A concert film, Under Great White Northern Lights, premiered at the Toronto International Film Festival on September 18, 2009. The film (directed by Emmett Malloy) documents the band's summer 2007 tour across Canada and contains live concert and off-stage footage. Jack and Meg White appeared at the premiere and made a short speech before the movie started about their love of Canada and why they chose to debut their movie in Toronto. The tour was in support of the album Icky Thump, and they performed in every province. Jack conceived the idea of touring Canada after learning that Scottish relatives on his father's side had lived for a few generations in Nova Scotia before relocating to Detroit to work in the car factories. Additionally, their 10th anniversary occurred during the tour on the day of their show in Glace Bay, Nova Scotia, and in this shot, Jack and Meg are dancing at the conclusion of the concert. The film was directed by a friend of the duo, Emmett Malloy. A second feature, Under Nova Scotian Lights, was prepared for the DVD release.
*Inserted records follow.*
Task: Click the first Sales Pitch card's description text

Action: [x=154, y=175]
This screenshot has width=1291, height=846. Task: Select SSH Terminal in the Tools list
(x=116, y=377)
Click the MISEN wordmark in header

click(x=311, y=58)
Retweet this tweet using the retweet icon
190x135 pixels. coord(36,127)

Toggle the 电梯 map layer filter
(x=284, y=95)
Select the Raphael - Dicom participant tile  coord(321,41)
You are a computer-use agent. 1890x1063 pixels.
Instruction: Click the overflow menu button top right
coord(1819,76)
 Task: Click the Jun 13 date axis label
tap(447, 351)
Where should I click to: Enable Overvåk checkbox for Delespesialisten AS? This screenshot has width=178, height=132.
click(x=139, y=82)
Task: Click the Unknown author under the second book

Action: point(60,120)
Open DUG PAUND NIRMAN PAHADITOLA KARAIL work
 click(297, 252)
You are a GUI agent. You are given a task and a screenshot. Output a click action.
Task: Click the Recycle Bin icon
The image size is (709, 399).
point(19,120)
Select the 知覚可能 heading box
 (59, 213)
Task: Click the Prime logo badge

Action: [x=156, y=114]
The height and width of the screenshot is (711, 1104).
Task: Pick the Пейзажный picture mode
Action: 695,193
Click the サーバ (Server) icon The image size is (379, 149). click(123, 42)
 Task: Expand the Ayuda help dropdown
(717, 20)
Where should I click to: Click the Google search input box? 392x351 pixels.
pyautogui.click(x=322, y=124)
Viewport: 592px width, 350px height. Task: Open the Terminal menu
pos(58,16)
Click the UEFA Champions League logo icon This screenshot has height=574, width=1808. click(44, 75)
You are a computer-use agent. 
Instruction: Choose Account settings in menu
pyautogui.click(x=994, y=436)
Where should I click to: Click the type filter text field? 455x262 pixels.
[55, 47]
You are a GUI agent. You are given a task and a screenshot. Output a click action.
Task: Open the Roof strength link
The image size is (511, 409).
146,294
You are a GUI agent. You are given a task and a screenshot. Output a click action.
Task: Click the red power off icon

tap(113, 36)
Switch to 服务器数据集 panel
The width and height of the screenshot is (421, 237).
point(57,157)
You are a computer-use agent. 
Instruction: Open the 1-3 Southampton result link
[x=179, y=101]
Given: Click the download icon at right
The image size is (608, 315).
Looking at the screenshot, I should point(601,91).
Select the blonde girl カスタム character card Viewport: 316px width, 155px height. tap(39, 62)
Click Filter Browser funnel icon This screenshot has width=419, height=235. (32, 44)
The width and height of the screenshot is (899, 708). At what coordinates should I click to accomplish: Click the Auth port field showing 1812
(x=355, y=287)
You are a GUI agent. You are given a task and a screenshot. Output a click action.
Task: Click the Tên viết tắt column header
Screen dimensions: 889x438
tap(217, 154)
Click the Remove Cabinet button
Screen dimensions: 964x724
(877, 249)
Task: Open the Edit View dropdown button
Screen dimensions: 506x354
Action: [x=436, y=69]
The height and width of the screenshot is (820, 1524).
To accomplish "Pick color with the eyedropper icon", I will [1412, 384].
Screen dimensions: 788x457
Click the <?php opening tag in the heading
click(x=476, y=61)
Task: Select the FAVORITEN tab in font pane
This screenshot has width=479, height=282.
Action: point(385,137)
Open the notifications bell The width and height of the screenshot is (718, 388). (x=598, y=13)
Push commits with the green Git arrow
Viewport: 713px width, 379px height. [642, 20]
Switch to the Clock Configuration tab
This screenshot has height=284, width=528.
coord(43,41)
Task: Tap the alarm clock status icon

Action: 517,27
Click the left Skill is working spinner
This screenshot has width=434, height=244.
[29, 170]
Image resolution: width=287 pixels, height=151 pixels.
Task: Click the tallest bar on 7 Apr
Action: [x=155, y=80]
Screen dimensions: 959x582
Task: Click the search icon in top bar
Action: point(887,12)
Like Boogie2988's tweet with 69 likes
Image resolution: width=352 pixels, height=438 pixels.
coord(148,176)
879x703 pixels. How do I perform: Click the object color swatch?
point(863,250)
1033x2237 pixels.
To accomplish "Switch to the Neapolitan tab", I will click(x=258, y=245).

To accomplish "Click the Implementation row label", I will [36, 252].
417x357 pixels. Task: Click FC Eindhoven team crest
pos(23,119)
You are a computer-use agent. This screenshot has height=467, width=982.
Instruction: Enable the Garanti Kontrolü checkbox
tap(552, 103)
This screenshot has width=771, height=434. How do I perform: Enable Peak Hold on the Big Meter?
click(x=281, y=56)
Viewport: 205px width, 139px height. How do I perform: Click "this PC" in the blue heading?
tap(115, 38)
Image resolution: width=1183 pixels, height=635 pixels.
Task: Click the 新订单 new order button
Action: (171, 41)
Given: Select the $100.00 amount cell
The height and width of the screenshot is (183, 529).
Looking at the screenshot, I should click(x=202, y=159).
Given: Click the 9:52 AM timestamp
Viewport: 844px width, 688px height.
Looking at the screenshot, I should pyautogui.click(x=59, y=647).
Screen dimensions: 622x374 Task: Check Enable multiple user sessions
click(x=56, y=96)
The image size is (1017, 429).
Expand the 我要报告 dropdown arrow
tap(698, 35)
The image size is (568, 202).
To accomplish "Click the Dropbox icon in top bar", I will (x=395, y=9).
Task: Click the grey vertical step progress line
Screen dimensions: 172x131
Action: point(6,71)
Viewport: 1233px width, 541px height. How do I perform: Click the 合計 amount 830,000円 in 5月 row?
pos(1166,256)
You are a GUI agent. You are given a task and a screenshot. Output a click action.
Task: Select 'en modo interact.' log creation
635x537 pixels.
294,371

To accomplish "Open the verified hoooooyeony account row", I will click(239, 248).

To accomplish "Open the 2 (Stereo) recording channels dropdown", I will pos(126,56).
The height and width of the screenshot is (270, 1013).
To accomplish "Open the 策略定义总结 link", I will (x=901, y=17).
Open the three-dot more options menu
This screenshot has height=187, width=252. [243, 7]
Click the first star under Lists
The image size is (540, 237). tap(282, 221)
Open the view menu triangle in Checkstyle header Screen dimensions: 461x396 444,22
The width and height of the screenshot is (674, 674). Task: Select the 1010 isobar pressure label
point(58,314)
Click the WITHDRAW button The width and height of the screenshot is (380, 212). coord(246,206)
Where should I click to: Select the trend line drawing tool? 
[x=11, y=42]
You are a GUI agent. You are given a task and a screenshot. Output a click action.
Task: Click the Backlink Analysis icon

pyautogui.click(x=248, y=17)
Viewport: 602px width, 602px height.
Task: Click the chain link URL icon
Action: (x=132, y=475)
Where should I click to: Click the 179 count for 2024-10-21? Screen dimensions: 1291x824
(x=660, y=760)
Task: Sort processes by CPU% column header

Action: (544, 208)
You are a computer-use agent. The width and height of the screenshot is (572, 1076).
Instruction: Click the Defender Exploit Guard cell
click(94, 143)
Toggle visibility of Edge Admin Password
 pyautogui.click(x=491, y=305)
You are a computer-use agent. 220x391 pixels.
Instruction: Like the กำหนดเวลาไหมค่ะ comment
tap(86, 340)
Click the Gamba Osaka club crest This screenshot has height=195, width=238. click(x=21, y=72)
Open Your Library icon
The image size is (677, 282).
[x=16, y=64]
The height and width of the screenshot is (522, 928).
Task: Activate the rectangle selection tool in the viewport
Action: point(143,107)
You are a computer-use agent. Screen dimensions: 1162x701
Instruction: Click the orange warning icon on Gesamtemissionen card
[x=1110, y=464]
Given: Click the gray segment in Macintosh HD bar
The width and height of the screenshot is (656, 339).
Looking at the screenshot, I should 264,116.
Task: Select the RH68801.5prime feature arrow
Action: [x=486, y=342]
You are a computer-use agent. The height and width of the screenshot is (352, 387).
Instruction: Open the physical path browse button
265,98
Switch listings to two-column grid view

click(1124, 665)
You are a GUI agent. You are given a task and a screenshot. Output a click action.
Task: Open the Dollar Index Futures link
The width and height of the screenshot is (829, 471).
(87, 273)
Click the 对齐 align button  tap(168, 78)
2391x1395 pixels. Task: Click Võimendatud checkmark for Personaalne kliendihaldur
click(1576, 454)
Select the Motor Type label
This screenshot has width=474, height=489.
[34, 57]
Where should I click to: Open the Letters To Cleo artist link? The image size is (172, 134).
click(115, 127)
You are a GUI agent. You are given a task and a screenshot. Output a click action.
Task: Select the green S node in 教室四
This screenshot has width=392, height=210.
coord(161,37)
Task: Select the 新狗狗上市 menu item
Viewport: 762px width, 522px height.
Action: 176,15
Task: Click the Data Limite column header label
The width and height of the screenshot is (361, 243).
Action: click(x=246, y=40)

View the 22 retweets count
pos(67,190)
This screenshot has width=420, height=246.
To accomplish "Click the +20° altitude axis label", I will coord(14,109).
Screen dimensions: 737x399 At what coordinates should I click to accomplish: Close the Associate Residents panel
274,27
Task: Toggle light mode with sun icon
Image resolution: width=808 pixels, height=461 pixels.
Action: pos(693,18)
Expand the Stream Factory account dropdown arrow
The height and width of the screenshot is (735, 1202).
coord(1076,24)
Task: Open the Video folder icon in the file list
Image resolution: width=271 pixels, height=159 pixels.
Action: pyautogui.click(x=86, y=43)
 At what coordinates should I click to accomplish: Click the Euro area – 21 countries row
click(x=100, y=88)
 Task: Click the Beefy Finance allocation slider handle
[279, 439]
In an interview with Self Titled, Jack alluded to the creation of a White Stripes film to be released later in 2009. In an interview with contactmusic.com, Jack claimed that working with the White Stripes would be "strange". "It would definitely be strange to go into the White Stripes again and have to rethink my game," adding: "But that would be the best thing about it, because it would be a whole new White Stripes."

In 2010, a Super Bowl ad by the U.S. Air Force Reserve caused the White Stripes to "take strong insult and objection to the Air Force Reserve presenting this advertisement with the implication that we licensed one of our songs to encourage recruitment during a war that we do not support."

In November 2010, the White Stripes contributed a previously released cover version of the song "Rated X" to the compilation album Coal Miner's Daughter: A Tribute To Loretta Lynn. In late 2010, the White Stripes reissued their first three albums on Third Man Records on a 180-gram vinyl along with 500 limited-edition, "split-colored" records to accompany it. Jack hinted at a possible White Stripes reunion in a 2010 interview with Vanity Fair. He said, "We thought we'd do a lot of things that we'd never done: a full tour of Canada, a documentary, coffee-table book, live album, a boxed set... Now that we've gotten a lot of that out of our system, Meg and I can get back in the studio and start fresh."

On February 2, 2011, the duo announced that they had officially ceased recording and performing music as the White Stripes. The announcement specifically denied any artistic differences or health issues, but cited "a myriad of reasons ... mostly to preserve what is beautiful and special about the band".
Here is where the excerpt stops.